18 Nisan 2012

4+4+4

ile Hami KARSLI

Adam, 12 Mayıs 1995 tarihli Bilim ve Hikmet Dergisi’nde şunları yazıyor:

“İslam, bir yaşam tarzıdır, yaşamın bütün alanlarını kapsar. Bu nedenle devletin kadrolarının şeriatçılardan oluşturulması yetmez. Yalnızca yasama ve yürütme erkinde değil; yargı erkinde ve yaşamın bütün alanlarında karar verme gücü ele geçirilecek, cumhuriyet düzeni yerine İslami kurallar konulacaktır.

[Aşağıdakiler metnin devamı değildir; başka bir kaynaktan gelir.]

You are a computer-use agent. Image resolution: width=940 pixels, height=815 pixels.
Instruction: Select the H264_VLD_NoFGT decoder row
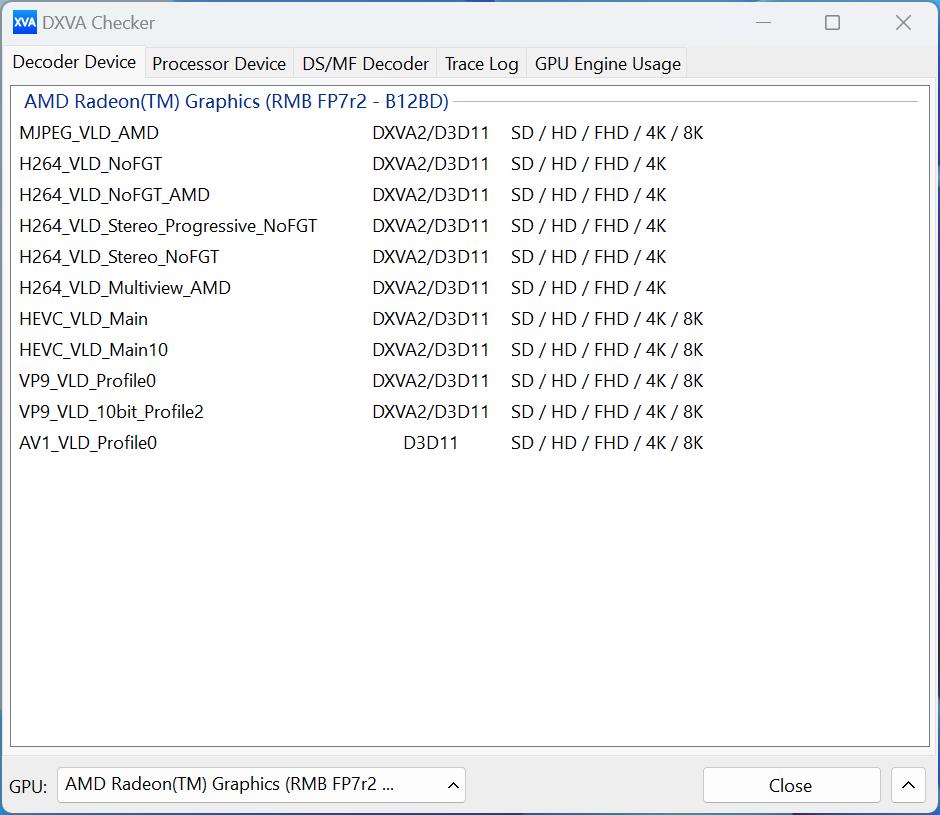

Örneğimiz Osmanlı devlet düzeni olacaktır”

Ve bu adamı, bunları söyledikten 17 yıl sonra ülkemiz milli eğitiminin başında görüyoruz.

*

Toplumun kısaca “4+4+4” adı altında bildiği, Hükümet tarafından “eğitim reformu” nitelemesiyle Büyük Millet Meclisi’ne getirdiği yasa oy çokluğu ile kabul edildi.

Gülbeddin Hikmetyar adlı İslamcı bir teröristin dizi dibinde fotoğraf çektiren, emperyalist ABD’nin işgal projelerinin eş başkanı olmakla övünen başbakanımız bundan büyük bir mutluluk duydu ve “Sincan’da yürüyen tanklarla gelen bir uygulamayı, biz millet iradesiyle Meclis’te düzelttik” dedi.

*

Yasa, aynı gün, Cumhurbaşkanı tarafından onaylandı.

*

Konuyla ilgili, ülkenin yüzlerce aydınının imzaladığı bir mektup -tarihe not düşmek için- Cumhurbaşkanlığına sunuldu.

Bu mektupta şöyle deniliyordu:

Bizler, Türkiye’nin yazarları, şairleri, ressamları, heykeltraşları, sinema ve tiyatro sanatçıları, karikatüristleri, fotoğraf sanatçıları, tüm sanat insanları, ülkemizin geleceği için kaygılıyız.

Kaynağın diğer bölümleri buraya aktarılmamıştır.